Celera Assembler 8.3 is not compatible with Celera Assembler 8.2. Its intermediate files are generally incompatible with earlier versions of CA. Users should not run 8.3 software against earlier pipeline files, or earlier software on 8.3 pipeline files. Users should launch CA 8.3 assemblies from scratch.

Bug Fixes

  • Fix bug that would undertrim or delete reads when the first overlap for the read was high error.
  • Fix truncation of long sequences. Increase the maximum line length to 16 million in gkpstore.

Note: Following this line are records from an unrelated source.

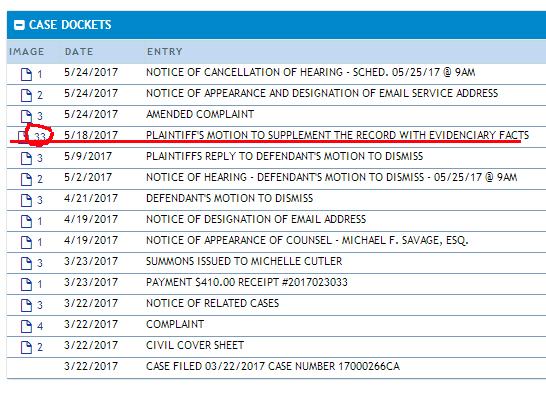Viewport: 546px width, 398px height.
Task: Open document icon for Summons Issued to Michelle Cutler
Action: click(26, 263)

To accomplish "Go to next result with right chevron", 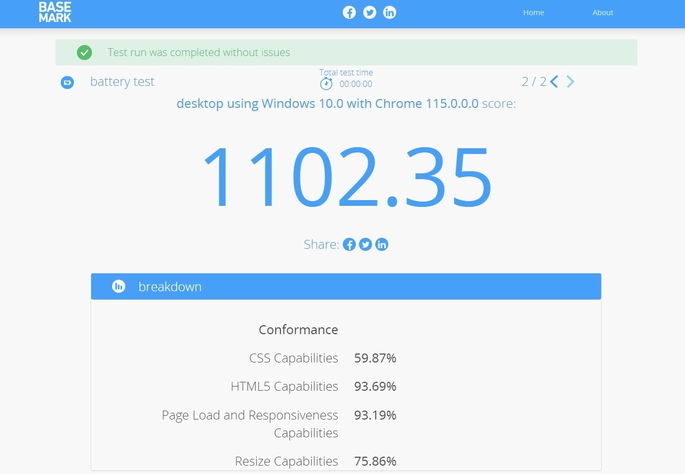I will tap(571, 82).
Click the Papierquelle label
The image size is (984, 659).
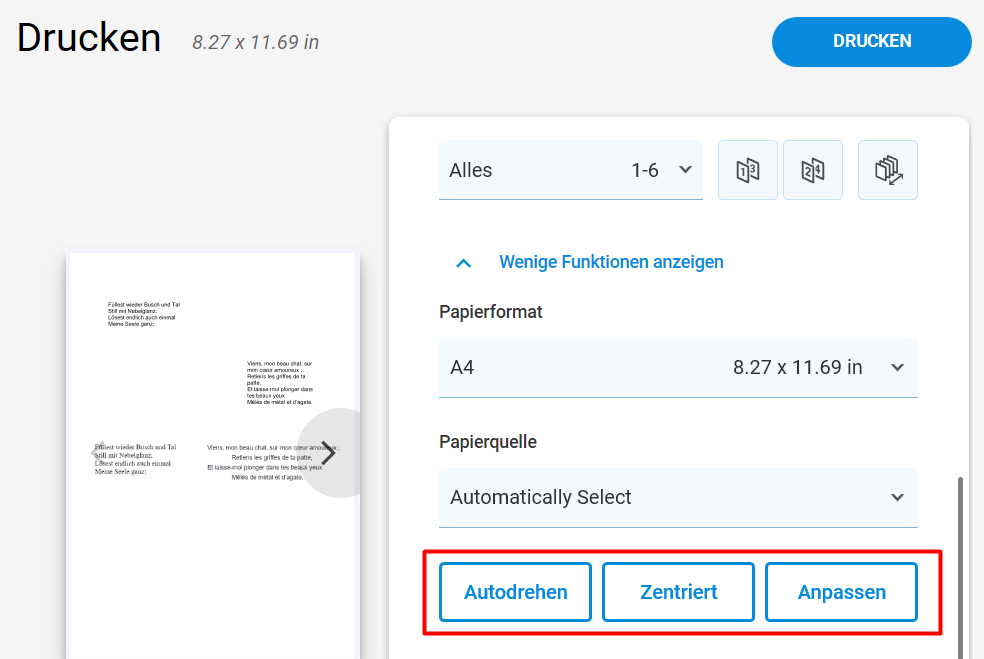(x=488, y=442)
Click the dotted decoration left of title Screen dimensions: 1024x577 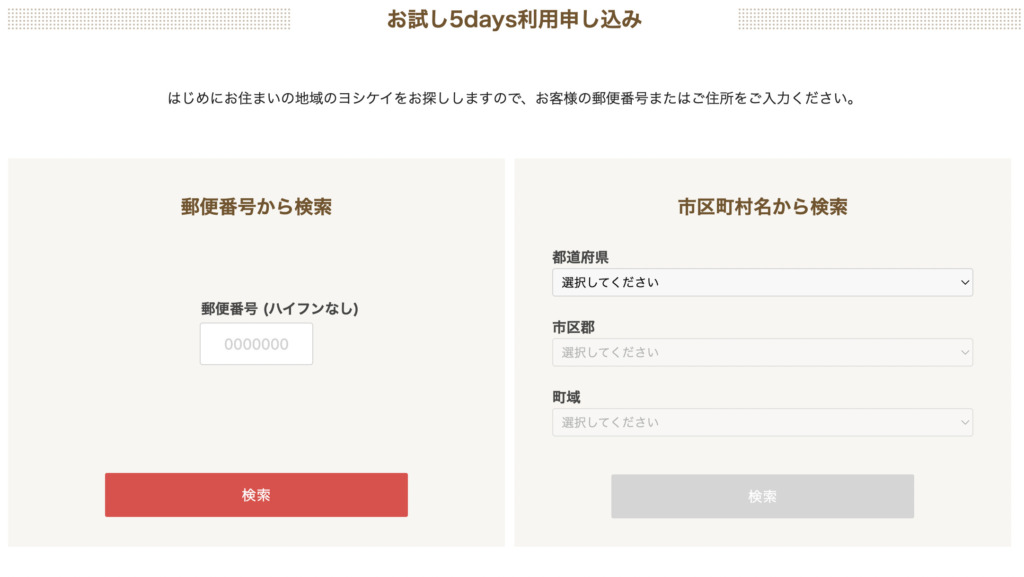click(x=149, y=19)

Reads longer than the assembler maximum (256k) will be truncated to 256k.
  • Fix bug where PBcR would always use /usr/bin/perl, rely on /usr/bin/env instead.
  • Fix bug making 1-overlapper crash fail when an outdated java is available. Report java version error to user instead.
  • Fix bug that would cause array jobs to fail on PBS
  • Fix bug that would cause errors when submitting jobs to PBS

Known Problems

  • PBcR hybrid correction is slow
  1. PBcR using Illumina or other data for correction is significantly slower than self-correction (only PacBio data with at least 25X). This is because of its reliance on BLASR or a built-in module for overlapping. The self-correction mode of PBcR is recommended.
  • Scaffolder (CGW) is slow
  1. Some data sets are exhibiting enormous run times in the scaffolding module.
  • Invalid Results
  1. In sffToCA, paired-end read lengths are calculated incorrectly in rare cases when '-trim hard' is used. Until the issue is resolved, users should always use '-trim chop' on 454 paired-end libraries.
  • Scaling
  1. Creating an overlap store for billions of fragments is a significant bottleneck. This process can take multiple days, sometimes longer than the (parallel) computation of the overlaps.
  • Algorithmic limitations
  1. There is no explicit support for high-coverage. Coverage such as 80X induces combinations of sequencing errors that confound Celera Assembler. At best this leads to higher reported rates of allelic variation. At worst this leads to a fractured assembly. Sampling from high-coverage reads can yield a better assembly.
  2. There is little support for assembly of data sets with a small ratio of mate pairs to unpaired fragments. Mate pairs are used to detect misassmblies and to form contigs and scaffolds. Too few mate pairs can result in shattered assemblies and many bases in degenerate contigs.
  3. There is no support for bar-coded 454 data. Users with bar-coded data may use some other utility to remove the bar code sequence and partition reads by bar code into separate SFF files.
  4. There is no support for data from ABI SOLiD.
  5. There is no support for cDNA, exon-enriched DNA, or DNA amplified with bias of any sort.

Legal

Copyright 1999-2004 by Applera Corporation. Copyright 2005-2013 by the J. Craig Venter Institute. The Celera Assembler software, also known as the wgs-assembler and CABOG, is open-source and available free of charge subject to the GNU General Public License, version 2.